What do you need to consider when deciding which to pay off first?
Before deciding which loans to prioritize, there are several factors to consider, including your financial situation, interest rates, and loan terms.
1. Interest Rates
When deciding which loans to pay off first, it’s crucial to consider the interest rates. Loans with higher interest rates end up costing you more in the long run, so it’s often best to tackle those first. Using the debt avalanche method, where you focus on paying off the loans with the highest interest rates first, can help you save money by cutting down on the total interest you’ll pay.
2. Loan Benefits
Federal loans come with extra benefits compared to private loans. These include options for deferment and forbearance, income-driven repayment plans, and even loan forgiveness programs. If you’re struggling financially or anticipate needing these benefits, you may want to hold off on paying federal loans too quickly, particularly subsidized loans.
3. Loan Balance
Another consideration is the total amount of each loan. The debt snowball method focuses on clearing off smaller loan balances first. While this may not save you as much in interest, it can provide quick wins, which help maintain motivation.
4. Financial Goals
Your broader financial goals also play a role in deciding which loans to pay off first. If you have credit card debt with high interest rates, it might be wiser to address that first before concentrating on your student loans. Prioritizing based on your overall financial picture will help ensure you’re making the best decisions for your future.

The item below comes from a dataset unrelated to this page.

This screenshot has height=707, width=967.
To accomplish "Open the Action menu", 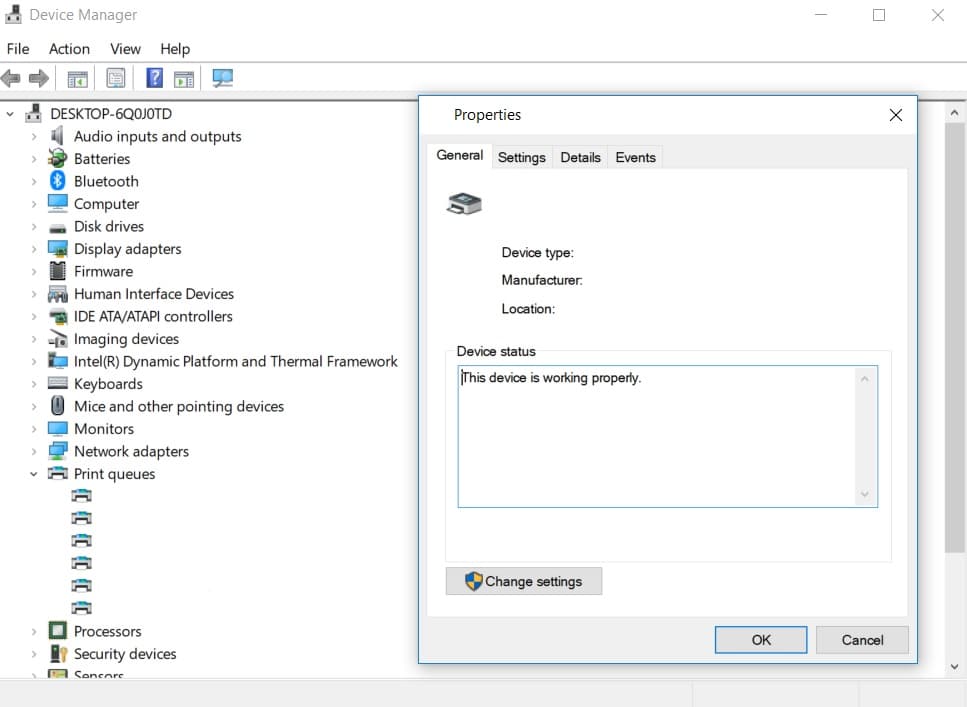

Additional tips for paying off student loans
Once you’ve figured out what student loans to pay off first, there are additional strategies to help accelerate the process and reduce financial stress.
1. Create a Budget
To manage your debt effectively, it’s important to understand your income and expenses. Putting any extra money towards your student loan payments can help you pay them off more quickly.
2. Use Windfalls Wisely
When you get extra money, like tax refunds, bonuses, or gifts, think about using some of it to pay down your loans. These additional payments can make a big difference in reducing your debt over time.
3. Consider Refinancing
For those with good credit, refinancing private loans might help secure a lower interest rate, reducing your monthly payment or overall loan cost. Keep in mind that refinancing federal loans will convert them into private loans, so you’ll give up federal protections.
4. Automate Payments
Setting up automatic payments can make sure you never miss a due date. Plus, some lenders offer lower interest rates if you use automatic payments. It’s a simple way to keep your repayment plan on track.
5. Explore Loan Forgiveness
If you’re employed in certain fields, such as public service or education, you may qualify for federal student loan forgiveness programs. Investigating these options can reduce the amount you owe over time.
Choose the right student loan to pay off first
When deciding which loan to pay off first, it’s important to look at the interest rates, loan types, and your financial goals. Typically, private loans and unsubsidized federal loans should be your top priority because they tend to cost more and build up interest faster. If you’re wondering, “Should I pay off subsidized or unsubsidized loans first?” the general rule is to start with unsubsidized loans since they collect interest while you’re still in school.
Creating a plan that fits your situation will make it easier to tackle your student loans. Whether you focus on high-interest loans or smaller balances, the key is to stick to a repayment strategy that works with your budget and goals. Having a solid plan can ease the stress of managing multiple loans and help you get on the road to being debt-free.